"Библиотека имени Ленина"... Переход к станции "Площадь Ногина"
На модерации
Отложенный
Поездка в Москву зимою 1975 года была удивительным событием для нас, хотя путешествие по железной дороге длительностью в несколько дней не было внове для многих: ведь с раннего детства нас, детей, круглый год живших в условиях Заполярья - со всеми вытекающими для детского здоровья последствиями - вывозили сначала в Подмосковье на дачу, а потом на Белгородщину - в пионерский лагерь.
Наш поезд - экспресс "Арктика", возивший пассажиров из Центра к самому тёплому из полярных морей, Баренцеву, нёс нас по Октябрьской железной дороге теперь уже, наоборот, от южного берега Северного Ледовитого океана к сердцу Родины нашей - Москве.

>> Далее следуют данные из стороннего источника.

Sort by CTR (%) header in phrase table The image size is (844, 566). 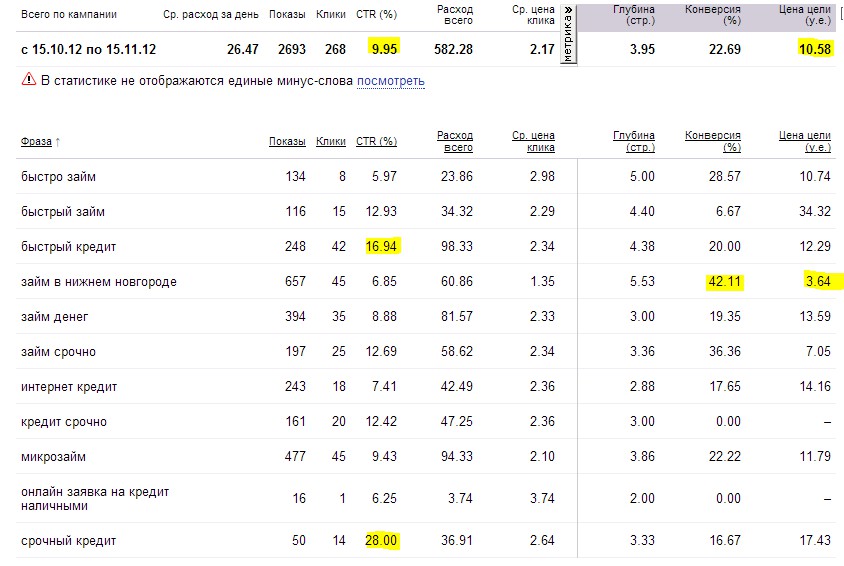(376, 142)
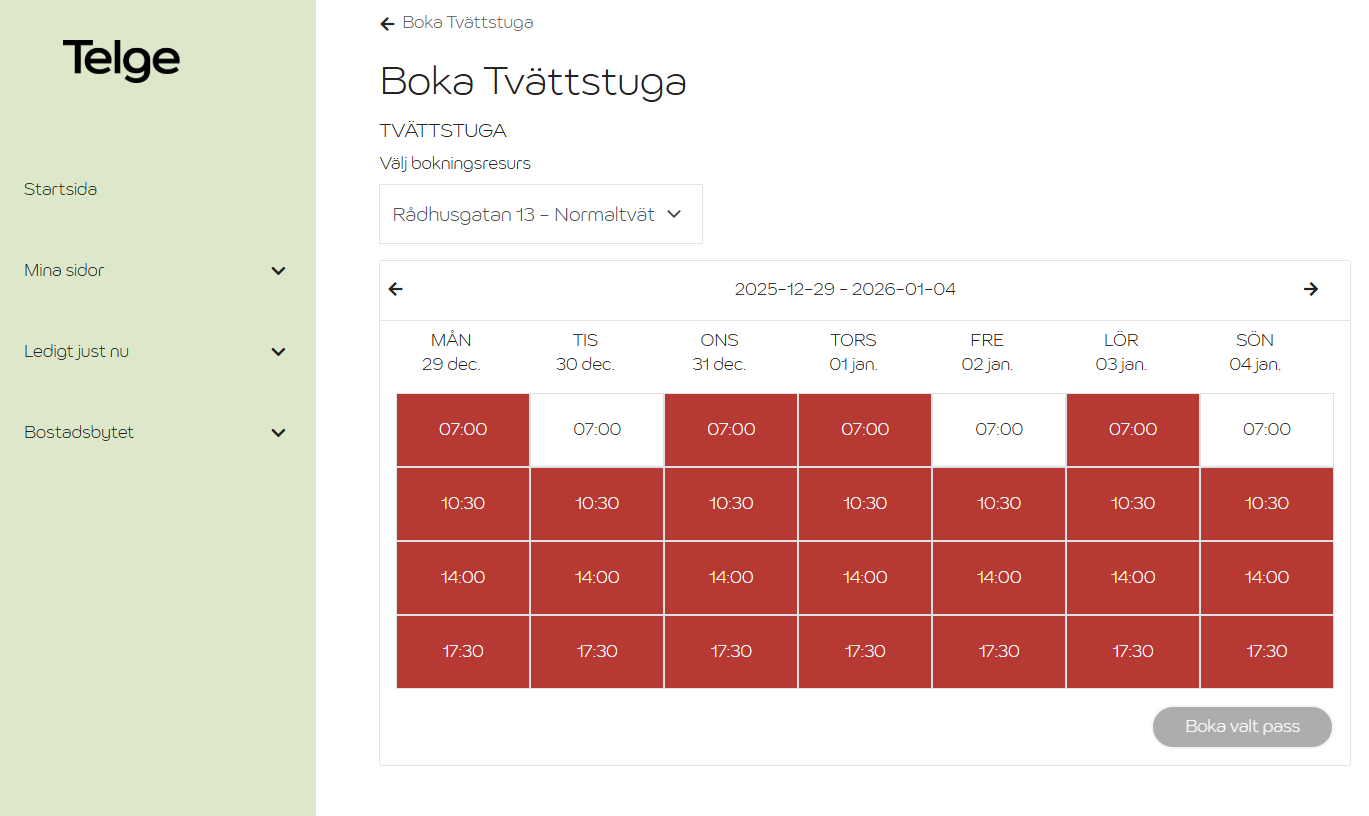
Task: Expand the Bostadsbytet menu chevron
Action: pyautogui.click(x=279, y=433)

Он мчался по белой тундре, сияющей под тёмным небом, освещаемым редкими сполохами северного сияния, мимо промёрзшего насквозь озера Имандра и стоящих в дозоре снежных Хибин, мимо пролетавших чудных для постороннего уха, но таких родных для нас, названий городов и посёлков: Лоухи, Аппатиты, Кандалакша, Медвежьегорск, Кемь... Высоченные ели, укутанные в снежные шубы провожали нас, выставив караул по обеим сторонам железнодорожной колеи, и мерно покачивались в такт перестука вагонных колёс.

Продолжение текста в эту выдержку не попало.